The boxes were labeled. “Master bedroom.” “Kids’ room.” “Kitchen.”

Okay, so there were definitely kids moving in.

That was a plus.

How old?

Boys?

Girls?

It didn’t much matter. Freddie made friends with everyone. But it would be nice for his son to find children similar to his age to play with. Katrin lived in a condo now, and there were no kids there. By the time Freddie came to stay with Scott, he was champing at the bit to run around the backyard.

Scott shoved his hands in his pockets and shuffled his feet in the driveaway covered in boxes and totes. The garage door was up, the inside full of boxes too.

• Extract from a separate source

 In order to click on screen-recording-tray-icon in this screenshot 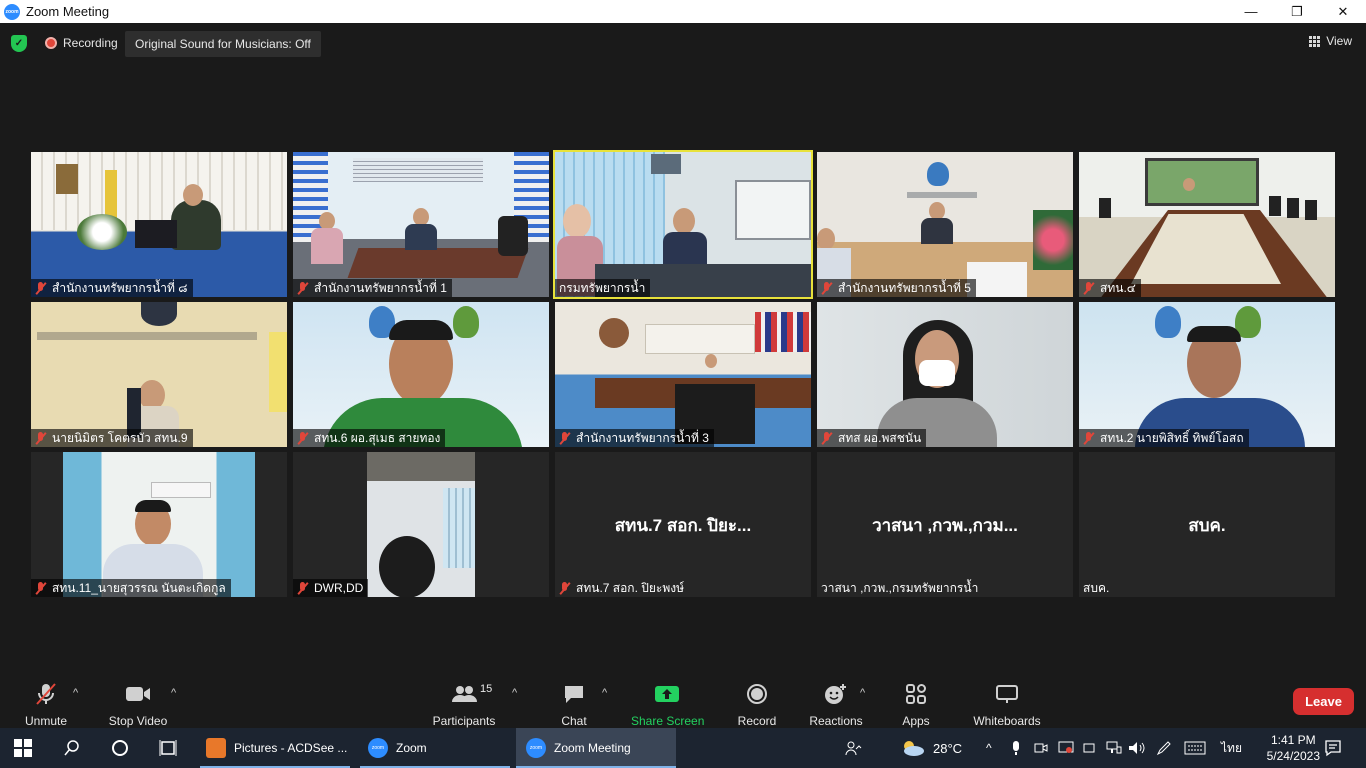, I will do `click(1066, 748)`.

Had he had this much shit when he moved in? It didn’t feel like it.

He glanced into the open hatch of the minivan, with beach buckets and shovels in a mesh bag, what appeared to be two boyish-looking children’s bikes (not that that meant anything) and … a weird-shaped sink? Black with a bizarre dip on one side.

Voices from the house and the open door had him spinning on his heel, the feeling of being caught ratcheting up his spine. Not that he was really doing anything wrong—besides being a bit nosy.

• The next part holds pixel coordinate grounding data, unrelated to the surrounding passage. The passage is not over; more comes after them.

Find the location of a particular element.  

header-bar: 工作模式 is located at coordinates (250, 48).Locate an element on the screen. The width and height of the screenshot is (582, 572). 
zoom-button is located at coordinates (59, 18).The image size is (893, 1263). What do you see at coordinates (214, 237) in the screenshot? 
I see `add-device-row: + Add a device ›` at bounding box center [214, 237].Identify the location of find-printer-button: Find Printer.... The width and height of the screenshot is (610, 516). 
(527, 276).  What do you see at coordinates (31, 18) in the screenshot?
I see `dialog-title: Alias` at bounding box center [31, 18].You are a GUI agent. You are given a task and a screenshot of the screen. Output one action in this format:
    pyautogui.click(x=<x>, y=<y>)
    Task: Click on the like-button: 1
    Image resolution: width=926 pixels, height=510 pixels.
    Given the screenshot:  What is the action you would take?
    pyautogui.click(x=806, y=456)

Damn it, the neighborhood was wearing off on him.

A woman with red hair up in a bun, black yoga pants and a pink tank top emerged from the house, her green eyes narrowing the moment she spotted him.

This was not the woman from earlier—she was still hot though. And she looked a hell of a lot like Eva—or was he just obsessed now and thinking every woman looked like her?

Scott waved like an idiot. “Hi, I’m your new neighbor.” He stuck out his hand. “Welcome to the neighborhood. I just live next door.” Like an even bigger idiot, he hooked the thumb of his free hand over his shoulder, should she not know where next door was.

Idiot.

Her look remained wary, but she took his hand. “Celeste. And this isn’t my house. I’m just helping my sister move.”